I was a teacher at the time - one of those that smirks, tut-tuts and yawns through his colleagues' assemblies, smug in the knowledge that he never has to do one himself. And then I was asked to. Even as I mumbled "yes", I lost the will to live.
I was given plenty of time to prepare for it, but for the first month I did nothing. I was in denial, trusting that I'd be saved by a stroke of good luck - a pools win, perhaps, or a road accident that would keep me cosily bandaged and bed-bound on the date.
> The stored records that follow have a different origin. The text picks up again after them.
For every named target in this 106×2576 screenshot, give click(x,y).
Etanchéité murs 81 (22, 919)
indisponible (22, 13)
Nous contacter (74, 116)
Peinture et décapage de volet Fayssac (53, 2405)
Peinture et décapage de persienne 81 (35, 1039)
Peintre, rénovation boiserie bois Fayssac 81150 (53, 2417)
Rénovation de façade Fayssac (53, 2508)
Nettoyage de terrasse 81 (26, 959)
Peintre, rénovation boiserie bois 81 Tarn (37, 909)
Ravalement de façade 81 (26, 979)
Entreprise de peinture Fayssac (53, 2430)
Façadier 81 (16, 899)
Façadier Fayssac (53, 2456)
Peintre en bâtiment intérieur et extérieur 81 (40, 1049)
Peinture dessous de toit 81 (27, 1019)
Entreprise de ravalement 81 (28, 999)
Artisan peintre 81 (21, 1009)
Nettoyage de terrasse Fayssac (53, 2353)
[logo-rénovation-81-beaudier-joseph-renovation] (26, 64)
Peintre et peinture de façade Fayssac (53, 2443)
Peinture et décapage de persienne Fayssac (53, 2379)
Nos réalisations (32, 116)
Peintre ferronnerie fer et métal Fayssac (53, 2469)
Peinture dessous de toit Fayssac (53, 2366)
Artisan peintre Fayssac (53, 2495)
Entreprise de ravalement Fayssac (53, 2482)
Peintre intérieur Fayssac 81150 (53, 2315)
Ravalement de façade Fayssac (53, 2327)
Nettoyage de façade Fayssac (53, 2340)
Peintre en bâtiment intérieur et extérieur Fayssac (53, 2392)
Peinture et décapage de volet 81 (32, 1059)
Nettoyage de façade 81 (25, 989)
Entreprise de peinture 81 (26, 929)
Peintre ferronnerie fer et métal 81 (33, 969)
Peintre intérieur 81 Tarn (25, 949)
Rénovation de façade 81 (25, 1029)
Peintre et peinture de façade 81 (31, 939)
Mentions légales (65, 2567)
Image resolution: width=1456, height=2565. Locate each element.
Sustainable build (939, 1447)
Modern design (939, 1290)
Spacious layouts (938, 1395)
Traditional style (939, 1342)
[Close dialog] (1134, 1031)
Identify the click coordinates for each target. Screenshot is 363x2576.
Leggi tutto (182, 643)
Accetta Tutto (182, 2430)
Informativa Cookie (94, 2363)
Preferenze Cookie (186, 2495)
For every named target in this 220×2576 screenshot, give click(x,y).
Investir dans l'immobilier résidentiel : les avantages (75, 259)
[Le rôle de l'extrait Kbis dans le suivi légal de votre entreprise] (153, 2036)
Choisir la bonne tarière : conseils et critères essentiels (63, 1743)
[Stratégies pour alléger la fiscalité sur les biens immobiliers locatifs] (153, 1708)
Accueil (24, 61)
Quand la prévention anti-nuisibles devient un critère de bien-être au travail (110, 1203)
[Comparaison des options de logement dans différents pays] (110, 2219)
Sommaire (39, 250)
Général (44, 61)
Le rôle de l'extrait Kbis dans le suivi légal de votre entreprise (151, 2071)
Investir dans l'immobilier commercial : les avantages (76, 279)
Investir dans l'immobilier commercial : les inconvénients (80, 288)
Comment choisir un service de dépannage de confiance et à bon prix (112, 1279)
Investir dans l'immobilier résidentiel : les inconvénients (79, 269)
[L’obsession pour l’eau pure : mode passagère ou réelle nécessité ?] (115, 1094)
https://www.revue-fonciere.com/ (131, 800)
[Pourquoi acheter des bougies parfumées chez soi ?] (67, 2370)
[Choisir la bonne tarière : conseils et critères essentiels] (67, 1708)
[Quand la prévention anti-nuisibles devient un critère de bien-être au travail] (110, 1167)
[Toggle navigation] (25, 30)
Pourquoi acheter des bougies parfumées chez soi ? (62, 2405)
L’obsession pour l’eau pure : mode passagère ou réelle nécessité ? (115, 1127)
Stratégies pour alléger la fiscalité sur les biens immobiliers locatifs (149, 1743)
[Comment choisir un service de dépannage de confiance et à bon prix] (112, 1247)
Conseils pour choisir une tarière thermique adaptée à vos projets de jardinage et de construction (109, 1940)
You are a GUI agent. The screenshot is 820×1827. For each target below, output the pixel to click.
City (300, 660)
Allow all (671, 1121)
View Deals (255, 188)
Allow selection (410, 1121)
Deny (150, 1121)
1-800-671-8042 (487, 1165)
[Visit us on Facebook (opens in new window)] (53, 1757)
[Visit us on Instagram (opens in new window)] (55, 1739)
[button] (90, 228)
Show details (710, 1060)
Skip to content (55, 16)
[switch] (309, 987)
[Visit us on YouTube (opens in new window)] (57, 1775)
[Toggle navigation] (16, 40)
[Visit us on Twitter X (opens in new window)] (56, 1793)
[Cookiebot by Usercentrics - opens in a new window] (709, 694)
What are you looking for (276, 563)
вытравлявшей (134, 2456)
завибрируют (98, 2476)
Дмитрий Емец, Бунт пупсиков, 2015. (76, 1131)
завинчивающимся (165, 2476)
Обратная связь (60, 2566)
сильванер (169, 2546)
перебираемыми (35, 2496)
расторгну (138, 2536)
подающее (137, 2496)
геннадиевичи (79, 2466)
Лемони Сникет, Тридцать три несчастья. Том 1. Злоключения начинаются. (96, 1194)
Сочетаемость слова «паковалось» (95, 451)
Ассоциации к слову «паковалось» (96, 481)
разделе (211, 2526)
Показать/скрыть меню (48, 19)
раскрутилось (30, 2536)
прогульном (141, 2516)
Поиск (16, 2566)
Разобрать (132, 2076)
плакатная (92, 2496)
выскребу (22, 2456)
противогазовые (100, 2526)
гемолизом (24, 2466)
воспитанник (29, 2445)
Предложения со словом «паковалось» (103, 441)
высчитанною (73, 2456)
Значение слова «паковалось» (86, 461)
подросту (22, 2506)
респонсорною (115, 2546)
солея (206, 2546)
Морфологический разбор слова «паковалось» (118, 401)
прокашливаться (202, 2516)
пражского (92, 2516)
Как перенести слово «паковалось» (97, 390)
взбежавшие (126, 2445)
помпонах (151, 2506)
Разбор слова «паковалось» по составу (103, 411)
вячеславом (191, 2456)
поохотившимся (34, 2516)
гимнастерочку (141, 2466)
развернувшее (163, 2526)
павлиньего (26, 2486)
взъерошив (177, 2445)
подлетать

It was only in the last three weeks or so that the awful truth dawned on me: this could well be the one occasion when a man really was going to have to do what a man has to do.
I started preparing with a vengeance. I read the Bible, or more exactly opened it at random and trusted that God would direct my hovering finger, like a heat-seeking Exocet, to a suitable verse. Omnipotent He might be, a marksman He's not. You try planning a whole assembly around "And Arphaxad begat Salah; and Salah begat Eber".
I spent a disproportionate amount of the preparatory time singing "Lord of the Dance" to the accompaniment of a stopwatch. I discovered that, even if the pianist could be persuaded to play it as a dirge, with the last verse repeated three times, it still left 10 unforgiving minutes to fill. By my calculations, that would require 1,443 words. And only one sprang readily to mind. Help!
I didn't have nightmares about the assembly - because I wasn't sleeping. I wasn't eating. I became strangely ataxic: it was as if each of my limbs had declared unilateral independence. On one of many practice runs, I discovered that several crucial synapses must have imploded: I was no longer able to direct any of the 1,443 bon (-ish) mots from my cerebellum to my vocal chords. All I could manage was a strangulated bark. It might have passed without comment, addressing a basking herd of well-disposed seals, but I reckoned that in a school assembly it might very easily provoke a titter. And a titter, I knew, would destroy me. A sea of upturned faces would witness my final melt-down. Death, I asked, where is thy sting?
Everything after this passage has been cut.